#### [WHAT THIS TASK INVOLVES]
Return the following lines word for word, without any change.

######

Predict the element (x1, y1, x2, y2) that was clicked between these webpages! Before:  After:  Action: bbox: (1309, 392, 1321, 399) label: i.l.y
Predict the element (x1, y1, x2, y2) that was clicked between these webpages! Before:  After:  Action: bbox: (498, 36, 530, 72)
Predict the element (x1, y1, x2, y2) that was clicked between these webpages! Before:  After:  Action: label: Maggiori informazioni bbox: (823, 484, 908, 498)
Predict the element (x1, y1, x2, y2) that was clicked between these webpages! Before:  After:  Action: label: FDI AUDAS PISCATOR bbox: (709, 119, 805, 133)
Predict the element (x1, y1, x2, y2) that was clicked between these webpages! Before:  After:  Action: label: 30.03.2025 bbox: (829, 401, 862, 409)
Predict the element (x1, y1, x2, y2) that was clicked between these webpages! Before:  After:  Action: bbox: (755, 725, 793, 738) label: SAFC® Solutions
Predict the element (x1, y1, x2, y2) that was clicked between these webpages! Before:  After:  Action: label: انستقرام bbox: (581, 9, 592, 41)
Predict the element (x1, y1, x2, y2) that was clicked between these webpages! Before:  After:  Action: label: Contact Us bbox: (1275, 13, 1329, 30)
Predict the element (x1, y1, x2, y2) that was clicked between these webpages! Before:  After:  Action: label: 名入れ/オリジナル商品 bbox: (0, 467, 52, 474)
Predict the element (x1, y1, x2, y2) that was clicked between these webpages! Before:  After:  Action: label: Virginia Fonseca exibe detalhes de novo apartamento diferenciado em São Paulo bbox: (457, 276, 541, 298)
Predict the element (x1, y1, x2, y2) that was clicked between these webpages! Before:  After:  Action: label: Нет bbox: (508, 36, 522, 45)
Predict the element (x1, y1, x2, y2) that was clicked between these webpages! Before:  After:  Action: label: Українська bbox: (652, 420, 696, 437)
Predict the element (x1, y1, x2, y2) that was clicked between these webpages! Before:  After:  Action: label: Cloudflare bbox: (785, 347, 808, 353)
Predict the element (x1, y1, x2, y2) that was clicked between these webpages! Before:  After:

######

#### [TASK ANSWER]
Predict the element (x1, y1, x2, y2) that was clicked between these webpages! Before:  After:  Action: bbox: (1309, 392, 1321, 399) label: i.l.y
Predict the element (x1, y1, x2, y2) that was clicked between these webpages! Before:  After:  Action: bbox: (498, 36, 530, 72)
Predict the element (x1, y1, x2, y2) that was clicked between these webpages! Before:  After:  Action: label: Maggiori informazioni bbox: (823, 484, 908, 498)
Predict the element (x1, y1, x2, y2) that was clicked between these webpages! Before:  After:  Action: label: FDI AUDAS PISCATOR bbox: (709, 119, 805, 133)
Predict the element (x1, y1, x2, y2) that was clicked between these webpages! Before:  After:  Action: label: 30.03.2025 bbox: (829, 401, 862, 409)
Predict the element (x1, y1, x2, y2) that was clicked between these webpages! Before:  After:  Action: bbox: (755, 725, 793, 738) label: SAFC® Solutions
Predict the element (x1, y1, x2, y2) that was clicked between these webpages! Before:  After:  Action: label: انستقرام bbox: (581, 9, 592, 41)
Predict the element (x1, y1, x2, y2) that was clicked between these webpages! Before:  After:  Action: label: Contact Us bbox: (1275, 13, 1329, 30)
Predict the element (x1, y1, x2, y2) that was clicked between these webpages! Before:  After:  Action: label: 名入れ/オリジナル商品 bbox: (0, 467, 52, 474)
Predict the element (x1, y1, x2, y2) that was clicked between these webpages! Before:  After:  Action: label: Virginia Fonseca exibe detalhes de novo apartamento diferenciado em São Paulo bbox: (457, 276, 541, 298)
Predict the element (x1, y1, x2, y2) that was clicked between these webpages! Before:  After:  Action: label: Нет bbox: (508, 36, 522, 45)
Predict the element (x1, y1, x2, y2) that was clicked between these webpages! Before:  After:  Action: label: Українська bbox: (652, 420, 696, 437)
Predict the element (x1, y1, x2, y2) that was clicked between these webpages! Before:  After:  Action: label: Cloudflare bbox: (785, 347, 808, 353)
Predict the element (x1, y1, x2, y2) that was clicked between these webpages! Before:  After:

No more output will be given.